• [Dataset excerpts]:

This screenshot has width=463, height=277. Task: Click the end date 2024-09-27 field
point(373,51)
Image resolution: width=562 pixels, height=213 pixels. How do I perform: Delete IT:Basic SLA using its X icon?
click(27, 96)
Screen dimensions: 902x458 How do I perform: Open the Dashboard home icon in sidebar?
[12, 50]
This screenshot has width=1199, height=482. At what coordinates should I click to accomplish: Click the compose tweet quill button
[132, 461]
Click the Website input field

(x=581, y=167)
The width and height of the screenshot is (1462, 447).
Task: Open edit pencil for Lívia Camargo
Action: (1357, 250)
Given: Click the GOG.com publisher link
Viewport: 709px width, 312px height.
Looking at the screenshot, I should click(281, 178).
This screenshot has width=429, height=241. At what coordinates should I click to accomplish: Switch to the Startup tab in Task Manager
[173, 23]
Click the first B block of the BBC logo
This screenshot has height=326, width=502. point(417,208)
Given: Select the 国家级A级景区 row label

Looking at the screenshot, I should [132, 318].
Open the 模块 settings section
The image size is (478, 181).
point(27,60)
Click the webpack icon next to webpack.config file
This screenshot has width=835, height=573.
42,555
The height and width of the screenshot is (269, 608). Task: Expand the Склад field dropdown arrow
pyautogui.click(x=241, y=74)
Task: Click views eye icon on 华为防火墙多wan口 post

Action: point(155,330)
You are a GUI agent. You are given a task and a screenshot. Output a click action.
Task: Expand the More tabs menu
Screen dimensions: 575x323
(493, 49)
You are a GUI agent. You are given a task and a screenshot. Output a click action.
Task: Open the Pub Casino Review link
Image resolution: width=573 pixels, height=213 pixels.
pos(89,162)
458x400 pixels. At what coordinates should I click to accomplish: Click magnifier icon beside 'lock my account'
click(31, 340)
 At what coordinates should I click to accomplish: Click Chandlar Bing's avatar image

• [YOUR GOAL]: When you reply, retype each line exactly as it appears above.

• [WRITTEN SOLUTION]:
This screenshot has width=463, height=277. Task: Click the end date 2024-09-27 field
point(373,51)
Image resolution: width=562 pixels, height=213 pixels. How do I perform: Delete IT:Basic SLA using its X icon?
click(27, 96)
Screen dimensions: 902x458 How do I perform: Open the Dashboard home icon in sidebar?
[12, 50]
This screenshot has width=1199, height=482. At what coordinates should I click to accomplish: Click the compose tweet quill button
[132, 461]
Click the Website input field

(x=581, y=167)
The width and height of the screenshot is (1462, 447).
Task: Open edit pencil for Lívia Camargo
Action: (1357, 250)
Given: Click the GOG.com publisher link
Viewport: 709px width, 312px height.
Looking at the screenshot, I should click(281, 178).
This screenshot has width=429, height=241. At what coordinates should I click to accomplish: Switch to the Startup tab in Task Manager
[173, 23]
Click the first B block of the BBC logo
This screenshot has height=326, width=502. point(417,208)
Given: Select the 国家级A级景区 row label

Looking at the screenshot, I should [132, 318].
Open the 模块 settings section
The image size is (478, 181).
point(27,60)
Click the webpack icon next to webpack.config file
This screenshot has width=835, height=573.
42,555
The height and width of the screenshot is (269, 608). Task: Expand the Склад field dropdown arrow
pyautogui.click(x=241, y=74)
Task: Click views eye icon on 华为防火墙多wan口 post

Action: point(155,330)
You are a GUI agent. You are given a task and a screenshot. Output a click action.
Task: Expand the More tabs menu
Screen dimensions: 575x323
(493, 49)
You are a GUI agent. You are given a task and a screenshot. Output a click action.
Task: Open the Pub Casino Review link
Image resolution: width=573 pixels, height=213 pixels.
pos(89,162)
458x400 pixels. At what coordinates should I click to accomplish: Click magnifier icon beside 'lock my account'
click(31, 340)
 At what coordinates should I click to accomplish: Click Chandlar Bing's avatar image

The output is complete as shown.